**TASK TO COMPLETE:** Give each entry back by retyping it exactly as written.

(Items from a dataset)
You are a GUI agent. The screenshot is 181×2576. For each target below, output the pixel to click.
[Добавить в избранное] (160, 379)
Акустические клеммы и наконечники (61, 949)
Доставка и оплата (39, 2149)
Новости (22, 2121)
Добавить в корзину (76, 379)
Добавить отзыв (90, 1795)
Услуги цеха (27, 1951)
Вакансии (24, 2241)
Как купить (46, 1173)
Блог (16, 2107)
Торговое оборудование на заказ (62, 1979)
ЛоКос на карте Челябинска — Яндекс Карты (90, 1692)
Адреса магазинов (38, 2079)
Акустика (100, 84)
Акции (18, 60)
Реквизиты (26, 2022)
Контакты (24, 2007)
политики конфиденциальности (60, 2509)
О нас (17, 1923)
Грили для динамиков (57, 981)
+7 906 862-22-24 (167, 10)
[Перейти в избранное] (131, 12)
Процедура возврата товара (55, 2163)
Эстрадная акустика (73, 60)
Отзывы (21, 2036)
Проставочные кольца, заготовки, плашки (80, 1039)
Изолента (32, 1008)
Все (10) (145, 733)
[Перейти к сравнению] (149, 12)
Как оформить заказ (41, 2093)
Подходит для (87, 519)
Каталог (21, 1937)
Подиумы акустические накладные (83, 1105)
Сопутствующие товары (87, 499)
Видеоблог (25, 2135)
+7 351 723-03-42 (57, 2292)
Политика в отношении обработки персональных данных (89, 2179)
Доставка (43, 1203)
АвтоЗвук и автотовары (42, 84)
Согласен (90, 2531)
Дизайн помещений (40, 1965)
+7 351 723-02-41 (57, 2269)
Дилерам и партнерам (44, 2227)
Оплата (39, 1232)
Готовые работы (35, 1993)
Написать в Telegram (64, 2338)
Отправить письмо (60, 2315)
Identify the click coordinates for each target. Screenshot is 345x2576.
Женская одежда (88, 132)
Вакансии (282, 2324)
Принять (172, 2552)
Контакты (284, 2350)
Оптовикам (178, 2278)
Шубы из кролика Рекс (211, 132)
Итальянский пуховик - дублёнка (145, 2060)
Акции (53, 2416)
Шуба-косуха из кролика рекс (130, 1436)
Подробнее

**REPLY:**
You are a GUI agent. The screenshot is 181×2576. For each target below, output the pixel to click.
[Добавить в избранное] (160, 379)
Акустические клеммы и наконечники (61, 949)
Доставка и оплата (39, 2149)
Новости (22, 2121)
Добавить в корзину (76, 379)
Добавить отзыв (90, 1795)
Услуги цеха (27, 1951)
Вакансии (24, 2241)
Как купить (46, 1173)
Блог (16, 2107)
Торговое оборудование на заказ (62, 1979)
ЛоКос на карте Челябинска — Яндекс Карты (90, 1692)
Адреса магазинов (38, 2079)
Акустика (100, 84)
Акции (18, 60)
Реквизиты (26, 2022)
Контакты (24, 2007)
политики конфиденциальности (60, 2509)
О нас (17, 1923)
Грили для динамиков (57, 981)
+7 906 862-22-24 (167, 10)
[Перейти в избранное] (131, 12)
Процедура возврата товара (55, 2163)
Эстрадная акустика (73, 60)
Отзывы (21, 2036)
Проставочные кольца, заготовки, плашки (80, 1039)
Изолента (32, 1008)
Все (10) (145, 733)
[Перейти к сравнению] (149, 12)
Как оформить заказ (41, 2093)
Подходит для (87, 519)
Каталог (21, 1937)
Подиумы акустические накладные (83, 1105)
Сопутствующие товары (87, 499)
Видеоблог (25, 2135)
+7 351 723-03-42 (57, 2292)
Политика в отношении обработки персональных данных (89, 2179)
Доставка (43, 1203)
АвтоЗвук и автотовары (42, 84)
Согласен (90, 2531)
Дизайн помещений (40, 1965)
+7 351 723-02-41 (57, 2269)
Дилерам и партнерам (44, 2227)
Оплата (39, 1232)
Готовые работы (35, 1993)
Написать в Telegram (64, 2338)
Отправить письмо (60, 2315)
Identify the click coordinates for each target. Screenshot is 345x2576.
Женская одежда (88, 132)
Вакансии (282, 2324)
Принять (172, 2552)
Контакты (284, 2350)
Оптовикам (178, 2278)
Шубы из кролика Рекс (211, 132)
Итальянский пуховик - дублёнка (145, 2060)
Акции (53, 2416)
Шуба-косуха из кролика рекс (130, 1436)
Подробнее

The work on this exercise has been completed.